• **ENUNCIADO**
Sigue con la entrevista a Álvaro Vizcaíno sobre su caída por el acantilado, empezando justo después de la última frase que aparece.

Álvaro Vizcaíno,surfista, emprendedor, ‘coach’ y conferenciante:

“Sentarte con tu miedo es un acto de amor contigo mismo”

Tengo 48 años. Nací en Madrid y vivo en Fuerteventura con mis dos amores, mi mujer Irene y mi hija Olivia. Estudié marketing y me he dedicado al sector turístico y luego al desarrollo personal. Mi sentimiento político está entre la sorpresa y el asco. Poco remedio le veo. Soy un ateo creyente. (Foto: LV.)

Un resbalón le cambió la vida.

Era temprano, me fui solo con mi tabla, vi un camino y pegué un volantazo a ver con qué me encontraba.

¿Qué encontró?

Un parque natural increíble, de desierto, que es lo que hay en Fuerteventura, resbalé y cuando me encontré colgando de mis dedos en un acantilado de 15 metros sentí sorpresa, negación, enfado y pánico.

¿Y después?

Tarde o temprano caería, mejor que escogiera yo el momento. Hice los cálculos, pensé que tenía un 50% de posibilidades de morir y otro 50% de quedar muy mal. Y ahí es cuando uno acepta.

¿Qué aceptó?

Lo que iba a pasar, incluso el peor desenlace, entonces me relajé, oí las olas batir ahí abajo y empecé a contar, porque el surf me ha enseñado que las olas vienen en series. En mi caso, en el 11 oí el batir de la ola y el plan fue: en el 10 te tiras.

Lo hizo bien, está de una pieza.

Me tiré justo en el momento en el que el agua cubría las rocas. Me rompí la mano, la pelvis por dos sitios y la cadera en tres sitios. Moverme era un dolor tan intenso que me desmayaba. Pero yo me movía porque lo que quería era salir, una pesadilla muy difícil de contar y de recordar. Estaba roto en el agua.

¿Qué le salvó?

Es una paradoja. La gente quiere oír una historia de lucha y victoria, pero a mí lo que me salvó fue, después de intentar todo lo que pude, rendirme.

¿Y qué pasó?

Tomé un segundo para mí, para despedirme, y no sé porque me salió un gracias por lo vivido, después entré en colapso, no veía nada, no sentía nada, era como si flotara en la oscuridad.

Estaba bajo el agua.

Sí. Y lo siguiente que recuerdo fue ver mi cuerpo relajado, con los brazos en cruz. Saqué la cabeza del agua, ¿qué ha pasado? No entendía por qué estaba ahí todavía. Pero sabía que tenía que fluir hasta la costa, poquito a poquito, y luchar.

[Extracto de un conjunto de datos]
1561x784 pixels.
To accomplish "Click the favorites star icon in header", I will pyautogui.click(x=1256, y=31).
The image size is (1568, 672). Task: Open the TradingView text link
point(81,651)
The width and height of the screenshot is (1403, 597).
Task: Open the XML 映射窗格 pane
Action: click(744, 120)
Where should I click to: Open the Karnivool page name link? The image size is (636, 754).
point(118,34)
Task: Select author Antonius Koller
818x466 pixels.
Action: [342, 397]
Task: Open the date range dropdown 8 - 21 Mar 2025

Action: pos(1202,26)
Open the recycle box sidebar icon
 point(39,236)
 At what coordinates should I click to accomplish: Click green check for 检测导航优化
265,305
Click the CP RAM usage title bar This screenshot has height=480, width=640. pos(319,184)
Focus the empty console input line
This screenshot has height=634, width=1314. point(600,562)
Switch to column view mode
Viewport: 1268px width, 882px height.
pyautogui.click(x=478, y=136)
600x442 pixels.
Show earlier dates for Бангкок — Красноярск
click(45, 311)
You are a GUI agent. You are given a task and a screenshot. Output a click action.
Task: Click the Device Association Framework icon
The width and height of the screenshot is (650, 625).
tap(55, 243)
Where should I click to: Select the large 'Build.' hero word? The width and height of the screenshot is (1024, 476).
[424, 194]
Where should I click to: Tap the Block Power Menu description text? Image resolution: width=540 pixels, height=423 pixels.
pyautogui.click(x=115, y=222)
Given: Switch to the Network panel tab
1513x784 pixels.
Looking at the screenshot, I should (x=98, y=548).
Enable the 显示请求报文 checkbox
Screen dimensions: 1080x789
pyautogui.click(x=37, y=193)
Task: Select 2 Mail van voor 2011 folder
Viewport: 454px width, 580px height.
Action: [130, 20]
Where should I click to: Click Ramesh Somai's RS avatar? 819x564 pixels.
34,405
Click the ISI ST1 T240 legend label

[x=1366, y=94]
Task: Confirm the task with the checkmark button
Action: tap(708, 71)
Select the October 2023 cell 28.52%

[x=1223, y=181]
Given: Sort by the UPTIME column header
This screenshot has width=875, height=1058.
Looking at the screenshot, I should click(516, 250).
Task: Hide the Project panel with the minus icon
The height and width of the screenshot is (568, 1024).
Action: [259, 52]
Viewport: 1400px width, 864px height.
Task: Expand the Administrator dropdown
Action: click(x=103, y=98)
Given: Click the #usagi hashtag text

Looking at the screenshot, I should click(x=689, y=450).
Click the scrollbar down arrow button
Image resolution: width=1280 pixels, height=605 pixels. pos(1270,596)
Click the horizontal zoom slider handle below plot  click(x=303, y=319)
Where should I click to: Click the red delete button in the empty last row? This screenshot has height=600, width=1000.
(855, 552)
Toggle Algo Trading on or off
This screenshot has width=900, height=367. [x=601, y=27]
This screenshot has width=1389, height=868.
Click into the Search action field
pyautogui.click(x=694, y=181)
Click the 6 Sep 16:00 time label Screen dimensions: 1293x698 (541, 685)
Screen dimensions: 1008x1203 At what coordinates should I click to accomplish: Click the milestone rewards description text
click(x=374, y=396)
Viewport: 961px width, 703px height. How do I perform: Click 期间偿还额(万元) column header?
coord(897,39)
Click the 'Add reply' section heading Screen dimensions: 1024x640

• **RESPUESTA**
Aceptación y gratitud.

Yo lo descubrí por las malas, pero filosofías y religiones llevan intentando explicárnoslo de mil maneras. Supongo que eso es lo que me obsesionó después, entender qué había pasado ahí.

¿Ya lo sabe?

Vivimos agarrotados, comprimidos en nuestras rutinas y entorno. Yo apreté el botón de reinicio y descomprimí el sistema, me distendí. Es curioso: aceptación significa no lucha, y ahí se abren otras posibilidades.

La cuestión es que llegó a una playa.

A un lugar inhóspito del cual podría haber salido nadando y trepando, pero yo me arrastraba. Tras un día de calor horrible y sangrando mucho empecé a alucinar.

¿Qué alucinaciones tenía?

Vi a un pescador en lo alto del acantilado y le estuve gritando un buen rato. Era una sombra. Y luego vino la noche, y otro día y otra noche. Tenía que intentar salir de ahí si quería sobrevivir y para ello encontrar un buen motivo que me diera fuerza.

¿Lo encontró?

Me prometí que si me salvaba cuidaría de mí y le pediría perdón a alguien. El juicio final te lo haces tú a ti mismo. Debería ser habitual peguntarte: si se acaba todo, ¿qué me falta por hacer? Esa es la mejor vida que tendrás.

¿Había insatisfacción en usted?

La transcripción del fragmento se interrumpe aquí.